Putting out food for birds is one of the easiest ways to attract them to your garden. Different birds like different types of food, and different types of feeder, so be sure to give them a selection, and make sure they are out of reach of cats. Make sure you clean your feeders and tables regularly, as bacterial diseases are a big problem for birds.

Trees and hedges are a big draw for birds too, especially fruiting ones that provide food for them, such as wild cherry, hawthorn and crabapple. Even if the tree doesn’t fruit it will still attract insects which the birds will feed on.

Put up nesting boxes to encourage bluetits, robins and great tits to nest in your garden. See our project on Building a Bird Box DIY Project to make your own nesting box and for information on the best position for it.

It’s important to have a water supply for the birds to use in your garden too. A bird bath is the most ornamental way to do this, but a large plant pot saucer, weighted down with a stone, will work just as well.


Not so many years ago hedgehogs used to be quite common visitors to town gardens, but unfortunately they are on the decline, so we should do everything we can to make them welcome. One reason why we’re seeing less of these adorable creatures is that people are becoming more privacy- and security-conscious, separating gardens with fences and walls which hedgehogs can’t penetrate. A hedgehog has a fairly large territory so if you’re serious about wanting to encourage them in your area, you’ll need to get together with your neighbours and make sure you all agree to make small holes in your walls or fences to allow them access between gardens.

It’s certainly worthwhile doing – hedgehogs are great at getting rid of all sorts of garden pests. They’ll eat all your slugs and snails up for you! Another thing to consider is to make sure you don’t use slug pellets as you risk poisoning the hedgehogs.

Offering your local hedgehog a place to drink is another way to encourage it – a pond with a gently sloping side is ideal, but a shallow bowl of water is also fine.

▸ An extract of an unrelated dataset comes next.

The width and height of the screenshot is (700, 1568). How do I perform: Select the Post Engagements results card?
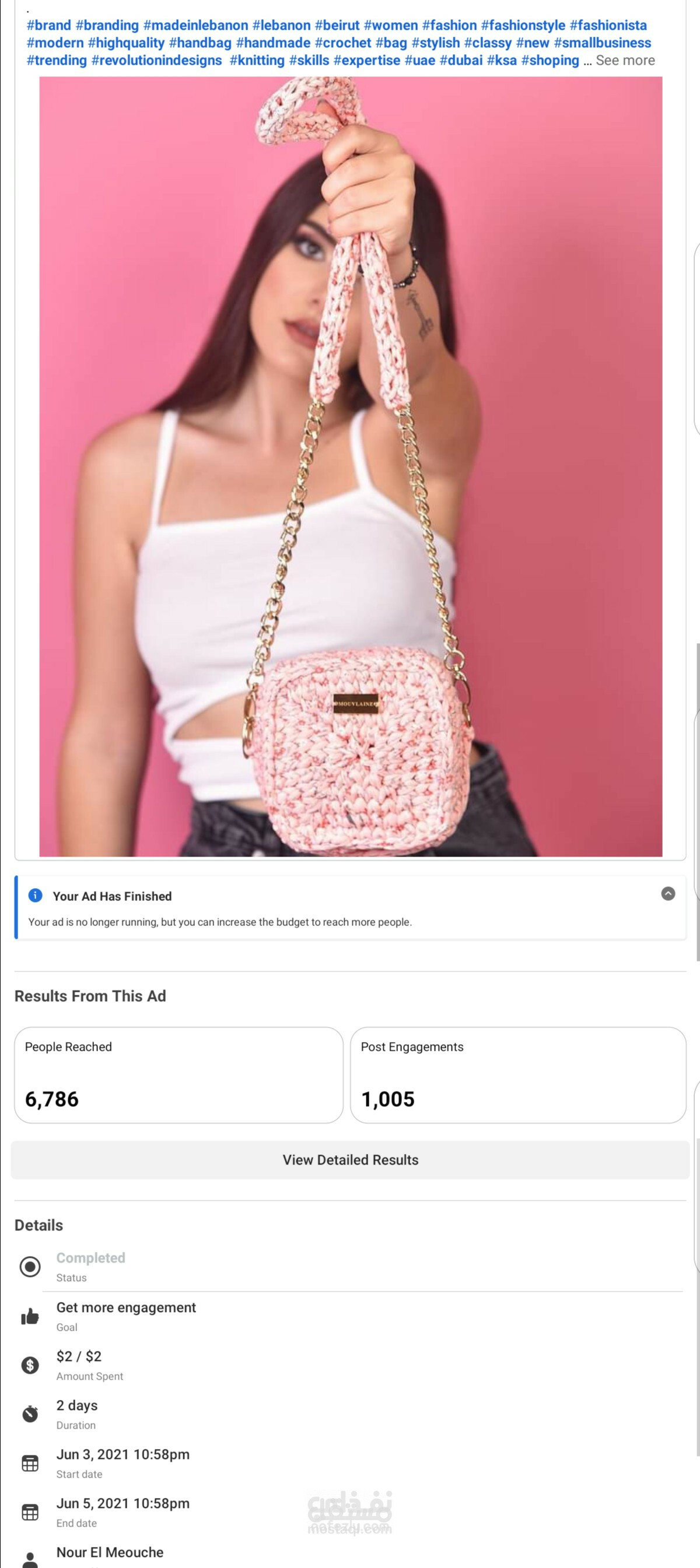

Don’t be tempted to leave out a bowl of milk as it will give the hedgehog an upset tummy.

You can build or buy a hedgehog house to offer your hedgehog a luxury place to sleep, or you could just pile a few logs up at the bottom of the garden which I’m sure they’ll be just as happy with.

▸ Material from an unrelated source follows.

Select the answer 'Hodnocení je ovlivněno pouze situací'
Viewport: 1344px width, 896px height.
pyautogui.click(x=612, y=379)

Watching bats flit around your garden at dusk is a truly magical sight, and there are a few things you can do to encourage these shy creatures to visit you.

Night-scented flowers encourage insects and moths, which in turn encourage the bats to come and feed. Evening primrose and honeysuckle are both popular with moths. Night-scented stocks and jasmine are other good flowers to try. Pale flowers are easier for insects to see at night, and ones that are single-flowered are more likely to be higher in nectar. Cornflower, poppies, primrose, borage, lavender, feverfew and rosemary are just a few of the many plants you can grow in borders to encourage insects.

Trees are important, in that they provide food for the insects and shelter and roosting opportunities for bats. Something like willow, that grows quickly and can be coppiced, and has flowers high in pollen, is perfect.

A compost heap is a great breeding ground for flies, which will encourage bats.

Frogs, Toads & Snakes

A pond will go a long way to attracting frogs and toads to your garden. Try to make it as natural as possible, with a gently sloping side so that they are able to climb in an out easily. Make sure the pond is in sunlight for at least four hours each day, but that it has plenty of plant life in and around it to offer shelter from the sun. Piles of rocks around the edges or nearby are favourite places for frogs and newts to make their homes when they’re not in the water.

Snakes like compost heaps, so if you’ve got one of those you may well find it being used as a nesting place by grass snakes or even slow worms. A pond will encourage snakes too, though you may have to keep restocking your fish for them!